The railway police’s consistent drive against track crossing seems to have achieved some success.

india Updated: Jun 08, 2010 01:36 IST
Shahkar Abidi
Shahkar Abidi
Hindustan Times

The railway police’s consistent drive against track crossing seems to have achieved some success.

The figures in the last three years suggest a decline in the number of deaths due to crossing.

The decline in the graph, the police officials believe, is due to their intensified drive against those crossing the railway tracks.

As per the statistics available with the police, there were 3,782 deaths that were recorded in the year 2008, which came down to 3,706 in the year 2009. The figure came further down to 787, in the year 2010 (January-March).

Which means the average number of deaths per month in the year 2008 were 315, which came down to 308 in 2009 and 262 in the calendar year.

“This has been possible due to our consistent campaign against those offending the rules,” said Assistant Commissioner of Police D. S. Chavan of the railway police.

The Mumbai rail system is divided into two zones- Western Railway and Eastern Railway- and is spread over an area of 303 kilometers.
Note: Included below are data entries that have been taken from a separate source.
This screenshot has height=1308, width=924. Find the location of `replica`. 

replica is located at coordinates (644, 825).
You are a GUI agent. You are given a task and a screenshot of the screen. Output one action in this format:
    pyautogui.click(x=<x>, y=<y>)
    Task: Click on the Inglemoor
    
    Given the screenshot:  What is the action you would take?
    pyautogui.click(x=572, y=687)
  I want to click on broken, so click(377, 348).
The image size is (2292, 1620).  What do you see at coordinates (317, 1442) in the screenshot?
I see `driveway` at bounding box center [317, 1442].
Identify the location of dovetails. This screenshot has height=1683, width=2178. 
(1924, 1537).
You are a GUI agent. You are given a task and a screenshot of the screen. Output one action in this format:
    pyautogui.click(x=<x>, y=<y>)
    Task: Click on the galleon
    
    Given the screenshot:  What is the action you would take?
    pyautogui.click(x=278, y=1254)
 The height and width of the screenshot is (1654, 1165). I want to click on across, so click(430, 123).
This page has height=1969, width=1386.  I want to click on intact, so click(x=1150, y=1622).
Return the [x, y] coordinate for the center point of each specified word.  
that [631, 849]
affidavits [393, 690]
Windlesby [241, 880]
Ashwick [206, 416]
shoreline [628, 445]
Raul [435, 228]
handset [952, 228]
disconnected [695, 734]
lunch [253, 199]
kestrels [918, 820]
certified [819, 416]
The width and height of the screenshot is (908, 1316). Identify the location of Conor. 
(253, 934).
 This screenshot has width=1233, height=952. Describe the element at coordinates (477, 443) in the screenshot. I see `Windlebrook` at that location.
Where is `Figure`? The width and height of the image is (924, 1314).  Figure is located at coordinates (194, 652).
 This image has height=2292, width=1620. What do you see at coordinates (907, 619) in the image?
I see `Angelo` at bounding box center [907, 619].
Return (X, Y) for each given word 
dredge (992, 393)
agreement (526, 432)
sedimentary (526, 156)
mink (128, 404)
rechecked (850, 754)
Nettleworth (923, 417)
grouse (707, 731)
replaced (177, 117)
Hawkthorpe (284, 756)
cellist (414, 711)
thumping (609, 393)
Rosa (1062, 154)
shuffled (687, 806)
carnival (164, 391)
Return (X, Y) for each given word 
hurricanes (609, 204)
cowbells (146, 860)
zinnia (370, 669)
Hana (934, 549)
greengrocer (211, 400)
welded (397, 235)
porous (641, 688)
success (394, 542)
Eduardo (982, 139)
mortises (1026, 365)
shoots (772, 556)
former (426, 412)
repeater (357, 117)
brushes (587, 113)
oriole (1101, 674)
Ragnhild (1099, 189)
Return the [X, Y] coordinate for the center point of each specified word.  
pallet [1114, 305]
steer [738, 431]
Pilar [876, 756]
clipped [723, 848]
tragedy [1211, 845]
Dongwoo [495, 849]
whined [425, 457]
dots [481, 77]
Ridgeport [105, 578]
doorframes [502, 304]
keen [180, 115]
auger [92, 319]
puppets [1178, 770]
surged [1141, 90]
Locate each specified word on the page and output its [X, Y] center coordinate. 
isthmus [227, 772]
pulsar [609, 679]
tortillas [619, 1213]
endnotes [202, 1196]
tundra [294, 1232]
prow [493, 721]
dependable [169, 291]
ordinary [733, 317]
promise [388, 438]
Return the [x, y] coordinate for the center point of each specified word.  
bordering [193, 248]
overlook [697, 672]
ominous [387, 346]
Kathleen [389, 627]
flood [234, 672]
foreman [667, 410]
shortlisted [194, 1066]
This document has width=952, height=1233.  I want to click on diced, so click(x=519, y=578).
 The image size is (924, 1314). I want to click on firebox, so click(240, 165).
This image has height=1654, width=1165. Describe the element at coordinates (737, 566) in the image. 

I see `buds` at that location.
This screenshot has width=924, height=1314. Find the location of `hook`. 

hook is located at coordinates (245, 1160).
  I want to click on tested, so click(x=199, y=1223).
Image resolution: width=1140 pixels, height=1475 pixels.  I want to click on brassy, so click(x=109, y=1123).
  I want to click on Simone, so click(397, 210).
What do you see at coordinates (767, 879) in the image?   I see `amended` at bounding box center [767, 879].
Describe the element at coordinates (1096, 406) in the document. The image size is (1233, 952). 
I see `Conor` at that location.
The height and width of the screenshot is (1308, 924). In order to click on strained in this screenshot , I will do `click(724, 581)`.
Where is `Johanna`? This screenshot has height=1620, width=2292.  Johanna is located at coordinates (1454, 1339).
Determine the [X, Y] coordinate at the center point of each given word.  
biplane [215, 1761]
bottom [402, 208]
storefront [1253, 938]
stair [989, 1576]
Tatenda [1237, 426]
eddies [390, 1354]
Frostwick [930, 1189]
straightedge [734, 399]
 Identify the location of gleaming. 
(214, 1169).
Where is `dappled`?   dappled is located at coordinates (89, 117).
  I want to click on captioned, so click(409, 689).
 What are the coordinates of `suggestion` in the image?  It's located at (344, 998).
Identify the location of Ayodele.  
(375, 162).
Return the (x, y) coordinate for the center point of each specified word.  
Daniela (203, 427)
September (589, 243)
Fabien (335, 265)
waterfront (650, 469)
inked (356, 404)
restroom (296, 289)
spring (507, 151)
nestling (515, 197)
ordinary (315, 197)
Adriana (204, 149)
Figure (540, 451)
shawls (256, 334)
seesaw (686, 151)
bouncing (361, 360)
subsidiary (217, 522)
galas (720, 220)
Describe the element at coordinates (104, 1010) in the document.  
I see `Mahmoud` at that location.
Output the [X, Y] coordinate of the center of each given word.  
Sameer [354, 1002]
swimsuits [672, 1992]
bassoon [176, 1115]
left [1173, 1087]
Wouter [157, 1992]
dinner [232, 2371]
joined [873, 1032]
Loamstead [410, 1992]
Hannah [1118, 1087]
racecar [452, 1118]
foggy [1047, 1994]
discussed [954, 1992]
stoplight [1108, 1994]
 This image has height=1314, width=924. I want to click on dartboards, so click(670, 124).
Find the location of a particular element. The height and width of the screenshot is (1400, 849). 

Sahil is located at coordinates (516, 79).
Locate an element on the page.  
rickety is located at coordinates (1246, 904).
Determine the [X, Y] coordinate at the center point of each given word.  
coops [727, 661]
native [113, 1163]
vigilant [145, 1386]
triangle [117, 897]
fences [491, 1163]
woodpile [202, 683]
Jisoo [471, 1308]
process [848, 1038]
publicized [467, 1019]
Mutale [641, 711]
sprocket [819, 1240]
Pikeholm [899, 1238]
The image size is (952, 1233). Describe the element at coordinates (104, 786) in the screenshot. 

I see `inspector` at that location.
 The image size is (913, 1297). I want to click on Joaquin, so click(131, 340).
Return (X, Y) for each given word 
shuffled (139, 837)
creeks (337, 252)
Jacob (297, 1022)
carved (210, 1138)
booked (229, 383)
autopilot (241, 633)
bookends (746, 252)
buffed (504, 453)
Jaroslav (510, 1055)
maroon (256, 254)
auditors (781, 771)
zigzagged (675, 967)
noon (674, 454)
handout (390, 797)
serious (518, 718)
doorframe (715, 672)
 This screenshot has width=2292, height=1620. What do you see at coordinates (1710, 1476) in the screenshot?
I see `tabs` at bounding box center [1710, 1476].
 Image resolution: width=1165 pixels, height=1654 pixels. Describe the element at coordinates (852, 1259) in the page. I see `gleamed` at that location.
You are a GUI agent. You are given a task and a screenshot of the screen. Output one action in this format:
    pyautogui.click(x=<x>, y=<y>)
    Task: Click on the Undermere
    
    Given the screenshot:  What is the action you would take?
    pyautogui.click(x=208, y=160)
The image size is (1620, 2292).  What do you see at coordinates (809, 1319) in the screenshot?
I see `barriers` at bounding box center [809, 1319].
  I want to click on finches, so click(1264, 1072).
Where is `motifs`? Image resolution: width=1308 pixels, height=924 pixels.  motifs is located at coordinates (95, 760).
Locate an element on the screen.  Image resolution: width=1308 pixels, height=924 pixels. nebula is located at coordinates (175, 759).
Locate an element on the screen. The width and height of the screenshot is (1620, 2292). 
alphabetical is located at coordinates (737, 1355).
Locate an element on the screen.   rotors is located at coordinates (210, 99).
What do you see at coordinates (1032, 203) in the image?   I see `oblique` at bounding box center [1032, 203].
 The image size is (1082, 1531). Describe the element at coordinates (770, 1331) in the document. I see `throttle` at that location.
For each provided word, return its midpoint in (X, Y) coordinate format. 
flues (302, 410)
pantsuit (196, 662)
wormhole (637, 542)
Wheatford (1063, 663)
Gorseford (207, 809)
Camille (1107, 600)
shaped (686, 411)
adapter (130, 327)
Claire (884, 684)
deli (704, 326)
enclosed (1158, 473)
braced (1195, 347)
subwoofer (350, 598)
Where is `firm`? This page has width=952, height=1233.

Around 7 million people commute by trains on a daily basis.

The officials said most deaths in the railways occur due to passengers crossing the tracks on foot, instead of using the footbridges and are hit by passing trains.

A considerable number of passengers also die when they hang from the doors and accidentally bang against the poles outside.

The railway police has been conducting frequent drives against track crossing at all the small as well as major railway stations across the city.

Hundreds of passengers were caught on a daily basis during the drive and were left after being lectured about the hazards of railway crossing.

In some cases instead of fining or jailing the offenders, the railway police adopted Gandhigiri by distributing red roses.